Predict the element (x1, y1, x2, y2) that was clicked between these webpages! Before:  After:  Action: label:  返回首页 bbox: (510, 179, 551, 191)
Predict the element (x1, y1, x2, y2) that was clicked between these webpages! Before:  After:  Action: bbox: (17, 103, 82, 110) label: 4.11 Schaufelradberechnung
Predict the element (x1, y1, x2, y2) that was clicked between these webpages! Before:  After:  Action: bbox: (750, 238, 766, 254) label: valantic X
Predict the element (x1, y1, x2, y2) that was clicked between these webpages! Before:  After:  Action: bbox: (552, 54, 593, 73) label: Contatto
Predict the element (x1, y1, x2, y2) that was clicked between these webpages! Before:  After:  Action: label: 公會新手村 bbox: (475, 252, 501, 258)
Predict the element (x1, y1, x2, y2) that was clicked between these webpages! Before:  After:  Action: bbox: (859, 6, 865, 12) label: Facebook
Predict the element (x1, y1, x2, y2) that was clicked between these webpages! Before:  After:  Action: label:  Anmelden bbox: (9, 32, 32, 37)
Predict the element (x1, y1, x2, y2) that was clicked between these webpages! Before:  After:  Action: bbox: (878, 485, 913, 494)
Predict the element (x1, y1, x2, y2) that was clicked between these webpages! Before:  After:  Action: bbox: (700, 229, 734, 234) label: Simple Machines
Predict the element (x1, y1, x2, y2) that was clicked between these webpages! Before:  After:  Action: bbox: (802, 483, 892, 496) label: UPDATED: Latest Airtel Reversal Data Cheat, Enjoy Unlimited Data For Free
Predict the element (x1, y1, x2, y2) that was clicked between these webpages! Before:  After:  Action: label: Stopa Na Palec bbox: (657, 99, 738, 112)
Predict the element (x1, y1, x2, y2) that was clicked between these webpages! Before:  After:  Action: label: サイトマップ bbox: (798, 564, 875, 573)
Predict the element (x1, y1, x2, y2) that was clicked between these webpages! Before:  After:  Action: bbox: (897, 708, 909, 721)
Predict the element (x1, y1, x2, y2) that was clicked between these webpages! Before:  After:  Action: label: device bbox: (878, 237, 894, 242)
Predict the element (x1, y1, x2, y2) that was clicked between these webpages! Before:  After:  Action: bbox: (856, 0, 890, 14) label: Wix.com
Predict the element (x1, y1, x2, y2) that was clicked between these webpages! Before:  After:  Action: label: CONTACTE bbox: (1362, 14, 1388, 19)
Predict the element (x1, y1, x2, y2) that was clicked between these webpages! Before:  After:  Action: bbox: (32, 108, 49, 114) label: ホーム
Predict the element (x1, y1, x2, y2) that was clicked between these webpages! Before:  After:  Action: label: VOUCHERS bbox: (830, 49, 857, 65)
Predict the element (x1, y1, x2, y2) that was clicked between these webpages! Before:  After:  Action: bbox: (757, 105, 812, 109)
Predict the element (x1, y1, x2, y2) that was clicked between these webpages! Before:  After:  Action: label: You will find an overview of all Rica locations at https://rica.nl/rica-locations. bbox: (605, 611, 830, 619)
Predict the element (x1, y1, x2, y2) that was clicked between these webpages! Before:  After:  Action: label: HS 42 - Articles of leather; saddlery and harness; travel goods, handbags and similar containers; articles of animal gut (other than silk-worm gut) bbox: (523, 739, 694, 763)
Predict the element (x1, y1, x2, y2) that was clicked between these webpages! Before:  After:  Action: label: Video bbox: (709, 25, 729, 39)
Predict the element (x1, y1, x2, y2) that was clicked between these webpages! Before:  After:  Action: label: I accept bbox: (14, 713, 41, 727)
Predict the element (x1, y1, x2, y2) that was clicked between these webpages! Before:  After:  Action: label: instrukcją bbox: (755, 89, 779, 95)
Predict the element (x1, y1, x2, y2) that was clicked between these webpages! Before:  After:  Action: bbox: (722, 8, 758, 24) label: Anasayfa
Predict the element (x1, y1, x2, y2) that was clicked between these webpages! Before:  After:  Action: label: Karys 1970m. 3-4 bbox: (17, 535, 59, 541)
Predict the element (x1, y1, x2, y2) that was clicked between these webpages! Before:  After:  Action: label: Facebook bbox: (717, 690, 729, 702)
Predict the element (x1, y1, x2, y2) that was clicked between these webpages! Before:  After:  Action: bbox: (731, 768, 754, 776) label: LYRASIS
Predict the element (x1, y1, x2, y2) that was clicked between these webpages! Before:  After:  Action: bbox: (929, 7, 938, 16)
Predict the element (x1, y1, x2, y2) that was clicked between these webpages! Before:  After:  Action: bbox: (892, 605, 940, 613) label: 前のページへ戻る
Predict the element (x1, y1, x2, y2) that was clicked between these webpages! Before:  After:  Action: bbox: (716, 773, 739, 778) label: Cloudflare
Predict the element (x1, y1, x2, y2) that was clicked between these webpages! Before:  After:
● ● ● ● ●
Task brief: Recast the entries above as a JSON list of strings, one string per line with blank lines omitted, starting at the line containing "778) label: Cloudflare" and ending at the last line of the entries.

Output for this exercise:
[
  "Predict the element (x1, y1, x2, y2) that was clicked between these webpages! Before:  After:  Action: bbox: (716, 773, 739, 778) label: Cloudflare",
  "Predict the element (x1, y1, x2, y2) that was clicked between these webpages! Before:  After:"
]